Вымойте ваши руки, прикасавшиеся к грязной слизи книг, написанных этими бесчисленными Леонидами Андреевыми.
Всем этим Куприным, Блокам, Сологубам, Ремизовым, Аверченкам, Черным, Кузьминым, Буниным и проч. проч. нужна лишь дача на реке. Такую награду дает судьба портным.
С высоты небоскребов мы взираем на их ничтожество…!
Мы приказываем чтить права поэтов:
1. На увеличение словаря в его объеме произвольными и производными словами (Словоновшество).
2. На непреодолимую ненависть к существующему до них языку.
3. С ужасом отстранять от гордого чела своего из банных веников сделанный Вами венок грошовой славы.
4. Стоять на глыбе слова «мы» среди свиста и негодования.
И если пока еще и в наших строках остались грязные клейма Ваших «Здравого смысла» и «Хорошего вкуса», то все же на них уже трепещут впервые Зарница Новой Грядущей Красоты Самоценного Слова».
Д. Бурлюк, А. Крученых, В. Маяковский, В. Хлебников, Москва, 1912 год, декабрь.
Главным требованием этого футуристического манифеста являлось провозглашение «Самоценного Слова». Именно это положение, объединявшее всех участников нового направления, объясняет, почему Хлебников являлся ведущей фигурой в русском футуризме.

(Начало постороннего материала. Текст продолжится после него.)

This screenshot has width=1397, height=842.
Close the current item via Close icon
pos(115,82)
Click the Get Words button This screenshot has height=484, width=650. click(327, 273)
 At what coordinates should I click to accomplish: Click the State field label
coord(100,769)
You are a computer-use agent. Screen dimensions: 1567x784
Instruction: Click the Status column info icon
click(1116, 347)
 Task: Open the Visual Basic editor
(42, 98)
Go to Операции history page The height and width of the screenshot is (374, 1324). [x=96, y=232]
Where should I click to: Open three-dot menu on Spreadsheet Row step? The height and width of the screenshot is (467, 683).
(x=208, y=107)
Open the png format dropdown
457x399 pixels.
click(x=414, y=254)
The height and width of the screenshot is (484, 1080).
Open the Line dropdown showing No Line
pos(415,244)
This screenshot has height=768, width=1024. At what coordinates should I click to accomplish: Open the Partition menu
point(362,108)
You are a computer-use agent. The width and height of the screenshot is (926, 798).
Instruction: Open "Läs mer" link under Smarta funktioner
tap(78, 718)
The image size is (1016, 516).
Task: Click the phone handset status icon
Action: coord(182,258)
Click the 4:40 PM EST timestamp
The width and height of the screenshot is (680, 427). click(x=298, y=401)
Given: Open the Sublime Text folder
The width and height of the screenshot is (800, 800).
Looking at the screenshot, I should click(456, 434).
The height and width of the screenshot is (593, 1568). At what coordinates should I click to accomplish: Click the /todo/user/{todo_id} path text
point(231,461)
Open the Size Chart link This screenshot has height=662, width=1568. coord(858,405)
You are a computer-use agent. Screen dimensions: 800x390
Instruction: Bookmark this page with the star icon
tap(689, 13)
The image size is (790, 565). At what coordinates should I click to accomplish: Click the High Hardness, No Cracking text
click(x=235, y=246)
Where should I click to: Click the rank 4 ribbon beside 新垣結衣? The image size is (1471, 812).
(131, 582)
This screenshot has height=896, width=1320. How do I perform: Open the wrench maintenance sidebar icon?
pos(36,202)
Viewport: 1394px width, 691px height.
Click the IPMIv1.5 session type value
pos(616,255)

Его работа над словом, его «Заклятие смехом» явилось той закваской, из которой возник русский футуризм. Хлебников и определил национальный характер, русское лицо движения, которое в некоторых своих теоретических положениях совпадало с общественно – литературными течениями Запада.
А. Измайлов, рецензируя «Пощечину», иронизировал над молодыми эксцентриками: «Серая бумага, в какую завертывают в мелочной лавке ваксу и крупу, обложка из парусины цвета «вши, упавшей в обморок», заглавие, тиснутое грязной кирпичной краской, - все это, намеренно безвкусное, явно рассчитано на ошеломление читателя. Мы хохотали недавно над выставкой «Союза молодежи», над этой смехотворной мазней кубических лиц, четырехугольных цветов и людей, точно свинченных из стальных точечных частей. В «Пощечине» - дана словесная матировка этих диких новшеств».
Действительно, в альманахе большое внимание уделено проблемам живописи, аналогичности путей развития современной поэзии и изобразительного искусства.
Но были и те, кто за броской фразой манифеста сумел увидеть не забаву, а подлинную проблему литературной традиции и ее обновления. Александр Блок в записных книжках 1913 года размышлял: «А что если так: Пушкина начали любить по – новому – вовсе не Брюсов, Щеголев, Морозов и т.д., а… футуристы…Брань во имя нового совсем не то, что брань во имя старого, хотя бы новое было неизвестным…, а старое – великим и известным. Уже потому, что бранить во имя нового – труднее и ответственнее».